Is there a way to install "over the top", the way there used to be in older versions of Windows?
Details
When Windows detects it has not started properly (seems to happen the third time you reboot) it boots some kind of recovery app: Restart of course fixes nothing, and Advanced shows a number of options, including showing a command prompt, resetting the PC, or reverting to a previous build.
(I chose the options to detect startup problems - none found; and through the command prompt ran simc and svc - svc found some errors and fixed them, but there's no effect in helping it boot.)
Going back to the previous build implies you will lose some apps and settings:
...so is not an option.

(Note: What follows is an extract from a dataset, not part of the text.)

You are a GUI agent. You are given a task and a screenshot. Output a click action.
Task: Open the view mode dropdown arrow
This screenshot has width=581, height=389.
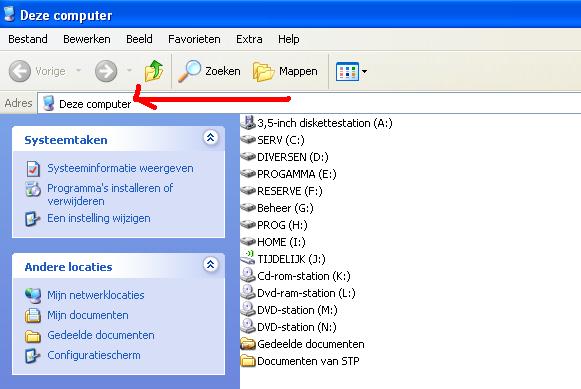(365, 71)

Also, the current build was fine.
Resetting offers to either wipe the PC completely, or wipe all apps:
Neither of these is an option if you want to retain your installed applications and data - in fact I'm not sure what the use is, why anyone would want to lose their apps. (I don't know if this refers to Windows Store apps or all applications. As noted above, I would like to reinstall, but keep existing installed applications, documents and settings. Nuking drivers is ok.)
Although it's unclear exactly which apps and settings are removed, Microsoft is pretty clear some important items are deleted in this article about a Refresh install in Win10: "Select Keep my files. This option keeps your files plus apps that came with your PC. Apps you installed and changes you made to settings will be removed." If those are Windows Store apps, I'm ok with it, but if those are normal applications and settings, that is an unacceptably lossy operation.

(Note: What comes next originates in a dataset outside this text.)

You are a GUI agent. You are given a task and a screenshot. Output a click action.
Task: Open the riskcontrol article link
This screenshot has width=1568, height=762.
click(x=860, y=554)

Booting from a Win10 ISO is less clear. There are two options:
The first is presumably the one to use to keep installed application and files.

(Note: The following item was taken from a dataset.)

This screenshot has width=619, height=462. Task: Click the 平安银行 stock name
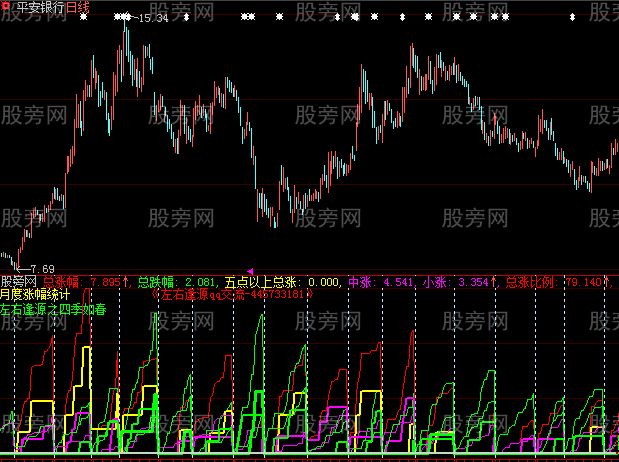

The second implies that it performs an app-wiping reset, although I may be reading this into it because of the language from the Reset command. I am not sure if this is true.
Going with the first informs you that you need to start the update from within Windows, which is not possible when Windows won't fully boot.
Going with the second gives an error that it needs more space in order to install (the dialog is shown when clicking the Show Details link): Which also is not possible, and so it doesn't seem to be performing a simple reinstall after all.
So: how do you perform a lossless, app- and document- and settings-keeping, repair or reinstall of Windows 10?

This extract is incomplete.